▶ _Source extract_
His one-finger-peck technique meant he was perpetually bent over his screen, loafing at the breakfast table amid drained coffee cups or lingering in the car long after the rest of us had gotten out.
His phone was set to ping loudly — for the benefit of octogenarian ears — with each text’s arrival. Ping! Ping! Ping! His e-chatting was so prolific that I got him a pocket acronym dictionary as a gag. “Pops, maybe LYLC (‘love ya like crazy’) might save some finger time,” I joked.
His texting habit peaked on a single night this August. We had managed a near-full family gathering: me, my sister, our two brothers and seven of our 10 children. And my father. We’d come together from all across the country to spread my mother’s ashes in a blue Idaho lake.
We planned to dedicate a bench to her, too, cut from a strong old growth Douglas fir. We were ready to eat, napkins in laps, food steaming. But Dad’s chair was empty. Through the window we could see him on the deck, hunched, tap-tapping. “Papa, look up,” my nephew texted from the table.

Saved entries
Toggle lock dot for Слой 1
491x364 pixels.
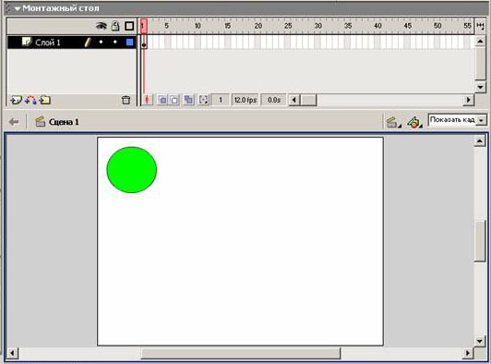click(115, 42)
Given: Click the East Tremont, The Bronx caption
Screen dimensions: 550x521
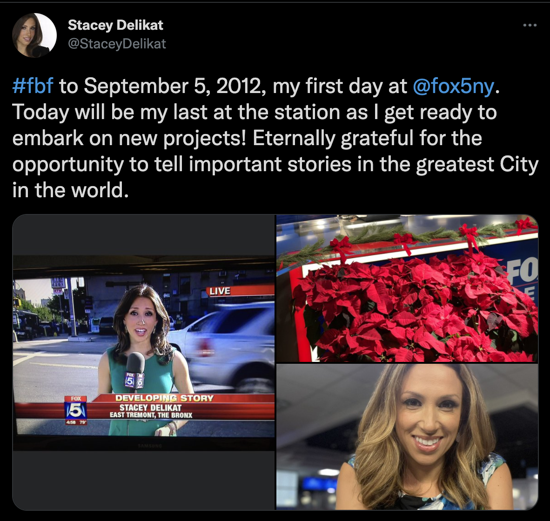Looking at the screenshot, I should (x=151, y=415).
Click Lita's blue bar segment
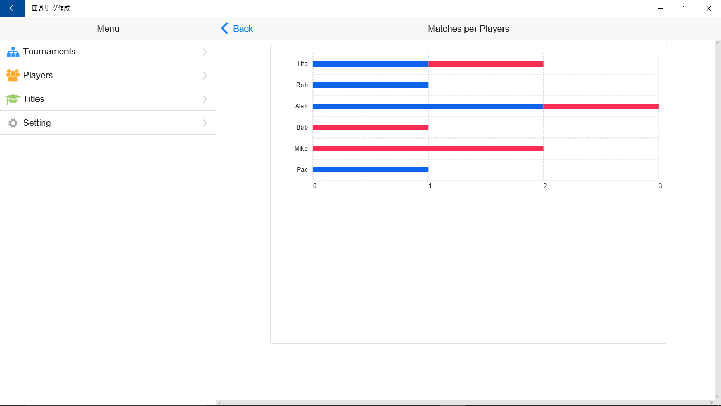Image resolution: width=721 pixels, height=406 pixels. tap(370, 64)
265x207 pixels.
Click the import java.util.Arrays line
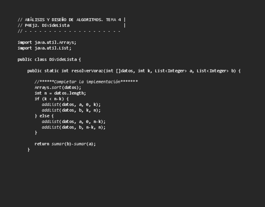point(47,42)
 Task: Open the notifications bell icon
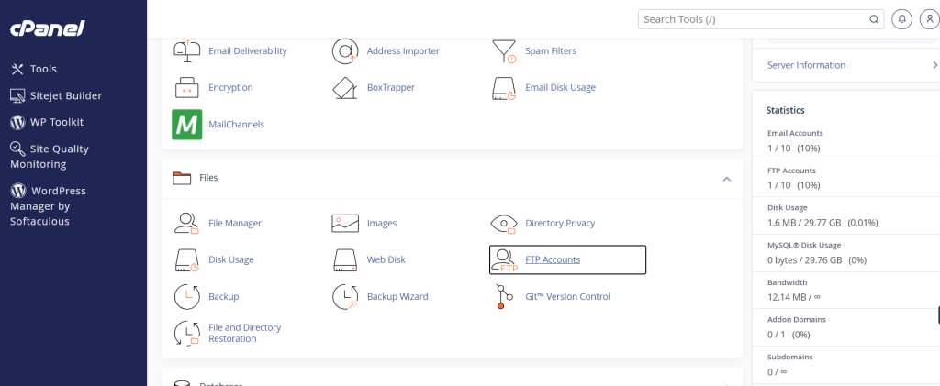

▶ _Activities_
1. Can you condense the paragraph in the essay about the father's texting that begins "His texting habit peaked" into two sentences, keeping its main facts?
2. Could you carry the essay about the father's texting forward, picking up right after its last sentence?
The saved entries are material of their own and have no connection to the text.

▶ _Outputs for the tasks_
1. The father's texting habit peaked one August night at a near-full family gathering of the narrator, a sister, two brothers, seven of their 10 children and the father. They had come from all across the country to spread the mother's ashes in a blue Idaho lake.

2.
It was a spirited, wickedly articulate 71-year-old named Jane, a lawyer like my father, who had turned my favorite Luddite into a texting monster. Jane is my father’s “girlfriend,” a term that feels preposterous for someone who wears orthopedic shoes and travels with a baggie of bran — let alone spent the last 61 years utterly entwined with my mother.
But, yes, I have arrived at a life phase in which my 84-year-old father is crushing on a silver-haired grandmother (of 14 grandchildren!) just as hard as any teenage boy. And, just as strange, I’m giddily transitioning into his girlfriend’s girlfriend.
My father met Jane in March, six months after we left my mother behind in a frigid hospital room. She had fallen and hit her head on the way out of the movies, the one about the Boston Marathon bombers. My father was with her. She had spent two years battling a rare, terminal heart disease, and she’d died from a literal misstep.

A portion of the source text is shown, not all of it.